41. Ten aanzien van de over de na 1 oktober 2020 in rekening gebrachte belastingrente overweegt de rechtbank als volgt. De beroepsgrond van belanghebbende faalt. Lagere wetgeving moet onverbindend worden verklaard of buiten toepassing worden gelaten als deze lagere wetgeving een algemeen rechtsbeginsel schendt of tot een onredelijke of willekeurige heffing leidt die de delegerende formele wetgever niet voor ogen kan hebben gestaan.Hiervan is in deze zaak geen sprake. De wetgever heeft in de toelichting bij de Verzamelspoedwet COVID-19 namelijk reeds aangekondigd dat in beginsel de onder het oude regime geldende minimumpercentages van 4% en 8% weer zouden gaan gelden zodra de verlaging naar 0,01% niet meer noodzakelijk en passend is in het kader van de COVID-19-crisis. Dit voornemen van de wetgever is door de besluitgever gevolgd, waarbij bovendien het belastingrentepercentage voor de Vpb van 1 oktober 2020 tot 1 januari 2022 nog op vier is gesteld om ondernemers die te maken krijgen met belastingrente niet direct met hoge lasten te confronteren. Dit is dus zelfs tijdelijk een gunstigere regeling dan door de wetgever was voorzien. Van schending van de algemene beginselen van behoorlijk bestuur is gelet hierop geen sprake.Voor de periode waarover 8% belastingrente in rekening is gebracht, ziet de rechtbank anders dan Rechtbank Noord-Nederland geen ruimte om van dwingendrechtelijke bepalingen af te wijken. Hierbij acht de rechtbank redengevend dat van het totaal aan in rekening gebrachte belastingrente in deze zaak niet kan worden gezegd dat dit een onevenredig bedrag is.
42. Omdat, zoals hiervoor al is overwogen de met de belastingrentebeschikkingen samenhangende aanslagen zullen worden verminderd, bepaalt de rechtbank dat de inspecteur de bedragen van de belastingrente dienovereenkomstig moet verminderen.
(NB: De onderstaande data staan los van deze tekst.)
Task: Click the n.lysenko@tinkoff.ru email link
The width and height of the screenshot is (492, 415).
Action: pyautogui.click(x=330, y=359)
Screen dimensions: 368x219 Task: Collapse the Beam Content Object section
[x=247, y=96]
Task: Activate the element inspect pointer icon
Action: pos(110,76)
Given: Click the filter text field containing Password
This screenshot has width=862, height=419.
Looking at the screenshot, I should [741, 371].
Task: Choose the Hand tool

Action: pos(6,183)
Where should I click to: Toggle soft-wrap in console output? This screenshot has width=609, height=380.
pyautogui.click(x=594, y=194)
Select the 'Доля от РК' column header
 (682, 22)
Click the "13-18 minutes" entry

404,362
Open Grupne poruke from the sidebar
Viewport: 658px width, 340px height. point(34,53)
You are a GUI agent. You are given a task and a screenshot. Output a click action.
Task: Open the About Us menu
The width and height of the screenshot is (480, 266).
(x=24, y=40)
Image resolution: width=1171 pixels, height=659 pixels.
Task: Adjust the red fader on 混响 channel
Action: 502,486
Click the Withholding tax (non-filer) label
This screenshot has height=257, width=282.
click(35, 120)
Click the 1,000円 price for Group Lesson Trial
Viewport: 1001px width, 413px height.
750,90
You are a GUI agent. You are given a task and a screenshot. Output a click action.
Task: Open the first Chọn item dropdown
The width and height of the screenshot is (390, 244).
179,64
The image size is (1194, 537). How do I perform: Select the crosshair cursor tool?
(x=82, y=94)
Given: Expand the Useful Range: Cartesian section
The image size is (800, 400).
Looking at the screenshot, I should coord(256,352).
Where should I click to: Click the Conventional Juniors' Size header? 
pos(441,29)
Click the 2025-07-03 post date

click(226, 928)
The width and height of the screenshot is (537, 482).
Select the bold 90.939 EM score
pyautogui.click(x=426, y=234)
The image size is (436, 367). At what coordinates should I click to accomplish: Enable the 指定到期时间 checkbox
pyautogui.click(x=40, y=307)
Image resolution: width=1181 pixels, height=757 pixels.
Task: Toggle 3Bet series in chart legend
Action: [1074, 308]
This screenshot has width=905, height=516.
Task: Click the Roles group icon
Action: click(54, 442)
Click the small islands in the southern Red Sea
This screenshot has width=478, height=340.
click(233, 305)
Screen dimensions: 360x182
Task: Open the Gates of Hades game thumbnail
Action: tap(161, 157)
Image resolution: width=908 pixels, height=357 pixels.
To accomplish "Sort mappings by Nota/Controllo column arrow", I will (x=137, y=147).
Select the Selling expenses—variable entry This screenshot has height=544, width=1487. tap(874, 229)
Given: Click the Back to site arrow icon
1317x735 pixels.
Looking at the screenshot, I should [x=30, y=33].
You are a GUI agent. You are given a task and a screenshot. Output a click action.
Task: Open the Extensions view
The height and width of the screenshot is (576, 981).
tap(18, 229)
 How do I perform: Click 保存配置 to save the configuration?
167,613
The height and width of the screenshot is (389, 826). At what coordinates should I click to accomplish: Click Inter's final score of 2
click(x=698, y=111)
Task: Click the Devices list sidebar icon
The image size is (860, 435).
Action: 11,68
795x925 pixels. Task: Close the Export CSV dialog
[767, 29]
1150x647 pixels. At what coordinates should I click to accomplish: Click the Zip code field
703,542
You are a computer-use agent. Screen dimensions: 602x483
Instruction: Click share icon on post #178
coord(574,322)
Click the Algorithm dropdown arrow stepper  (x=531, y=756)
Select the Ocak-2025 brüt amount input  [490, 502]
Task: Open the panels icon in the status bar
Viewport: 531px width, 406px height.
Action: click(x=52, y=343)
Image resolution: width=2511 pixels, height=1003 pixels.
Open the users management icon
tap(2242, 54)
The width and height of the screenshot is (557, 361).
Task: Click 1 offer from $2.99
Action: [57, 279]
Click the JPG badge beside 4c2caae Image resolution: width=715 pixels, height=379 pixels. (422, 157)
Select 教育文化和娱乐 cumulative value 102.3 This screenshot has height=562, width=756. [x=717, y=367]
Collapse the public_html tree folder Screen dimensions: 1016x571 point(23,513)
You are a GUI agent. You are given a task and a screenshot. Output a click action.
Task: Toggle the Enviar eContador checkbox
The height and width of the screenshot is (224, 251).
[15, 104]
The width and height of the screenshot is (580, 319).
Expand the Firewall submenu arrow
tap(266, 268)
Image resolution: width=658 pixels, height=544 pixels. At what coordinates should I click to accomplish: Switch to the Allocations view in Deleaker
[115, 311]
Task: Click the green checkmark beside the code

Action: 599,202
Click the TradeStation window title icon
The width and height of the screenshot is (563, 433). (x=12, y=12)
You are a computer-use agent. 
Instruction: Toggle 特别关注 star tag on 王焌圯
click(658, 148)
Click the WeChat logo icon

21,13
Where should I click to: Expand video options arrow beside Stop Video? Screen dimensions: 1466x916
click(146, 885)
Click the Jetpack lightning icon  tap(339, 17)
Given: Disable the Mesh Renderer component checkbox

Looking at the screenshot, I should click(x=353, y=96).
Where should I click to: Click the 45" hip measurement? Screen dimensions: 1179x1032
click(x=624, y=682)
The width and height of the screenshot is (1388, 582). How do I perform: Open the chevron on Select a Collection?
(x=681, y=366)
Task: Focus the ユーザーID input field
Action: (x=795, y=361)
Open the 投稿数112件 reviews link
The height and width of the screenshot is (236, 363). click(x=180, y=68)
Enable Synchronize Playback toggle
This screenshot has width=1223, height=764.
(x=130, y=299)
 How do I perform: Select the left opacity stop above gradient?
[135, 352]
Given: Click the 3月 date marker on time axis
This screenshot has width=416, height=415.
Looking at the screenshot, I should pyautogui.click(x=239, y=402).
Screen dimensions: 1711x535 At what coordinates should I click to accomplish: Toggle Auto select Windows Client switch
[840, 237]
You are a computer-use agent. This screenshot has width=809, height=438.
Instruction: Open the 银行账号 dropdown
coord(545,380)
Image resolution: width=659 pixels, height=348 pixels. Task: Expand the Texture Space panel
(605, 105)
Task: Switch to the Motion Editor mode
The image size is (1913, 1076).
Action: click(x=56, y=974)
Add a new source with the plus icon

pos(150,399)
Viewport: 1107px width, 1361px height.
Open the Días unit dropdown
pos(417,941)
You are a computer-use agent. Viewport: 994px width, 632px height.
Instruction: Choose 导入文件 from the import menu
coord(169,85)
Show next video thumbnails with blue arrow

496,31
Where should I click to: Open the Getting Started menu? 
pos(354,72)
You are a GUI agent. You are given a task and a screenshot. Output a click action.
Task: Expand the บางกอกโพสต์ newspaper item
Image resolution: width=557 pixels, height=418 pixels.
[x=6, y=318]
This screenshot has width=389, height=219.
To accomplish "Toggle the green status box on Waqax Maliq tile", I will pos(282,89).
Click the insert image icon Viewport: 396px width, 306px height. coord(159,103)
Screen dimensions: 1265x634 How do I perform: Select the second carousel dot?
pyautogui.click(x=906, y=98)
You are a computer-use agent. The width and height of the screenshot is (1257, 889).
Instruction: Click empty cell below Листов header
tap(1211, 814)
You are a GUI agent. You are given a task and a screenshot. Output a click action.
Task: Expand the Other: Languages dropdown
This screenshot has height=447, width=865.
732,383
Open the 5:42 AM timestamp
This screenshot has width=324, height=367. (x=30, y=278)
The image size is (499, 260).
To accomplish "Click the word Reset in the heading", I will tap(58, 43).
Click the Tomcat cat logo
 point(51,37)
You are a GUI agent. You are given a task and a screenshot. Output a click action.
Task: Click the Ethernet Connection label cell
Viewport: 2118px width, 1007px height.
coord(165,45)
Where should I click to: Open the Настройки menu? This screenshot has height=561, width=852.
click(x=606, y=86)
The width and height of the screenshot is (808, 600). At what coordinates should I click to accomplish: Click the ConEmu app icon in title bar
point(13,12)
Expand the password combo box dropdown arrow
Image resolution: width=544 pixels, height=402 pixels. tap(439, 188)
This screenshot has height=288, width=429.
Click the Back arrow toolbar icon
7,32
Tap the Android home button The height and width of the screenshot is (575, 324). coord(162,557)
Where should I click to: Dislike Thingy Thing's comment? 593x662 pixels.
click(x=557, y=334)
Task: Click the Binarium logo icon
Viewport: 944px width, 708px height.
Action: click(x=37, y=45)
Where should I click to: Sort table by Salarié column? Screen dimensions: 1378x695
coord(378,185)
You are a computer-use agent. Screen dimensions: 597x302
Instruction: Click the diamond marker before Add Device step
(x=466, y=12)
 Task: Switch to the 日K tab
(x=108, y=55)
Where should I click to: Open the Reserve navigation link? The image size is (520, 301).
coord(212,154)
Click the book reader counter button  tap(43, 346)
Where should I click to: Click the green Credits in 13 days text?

43. Voor aanhouding van de behandeling van de zaken totdat de Hoge Raad heeft beslist op het beroep in sprongcassatie tegen de hiervoor genoemde uitspraak van de rechtbank Noord-Nederland, waar belanghebbende om heeft verzocht, bestaat geen aanleiding.
44. Om te voorkomen dat hierover in de toekomst wellicht een geschil met de Belastingdienst zal ontstaan, heeft belanghebbende de rechtbank verzocht vast te stellen dat de leningen van [naam bedrijf 1] aan de GmbH moeten worden aangemerkt als zakelijke leningen. Voor zo een vaststelling ziet de rechtbank geen aanleiding, omdat de onderhavige zaken zien op geschillen tussen belanghebbende en de Belastingdienst. De door belanghebbende genoemde vennootschappen zijn hierin geen partij.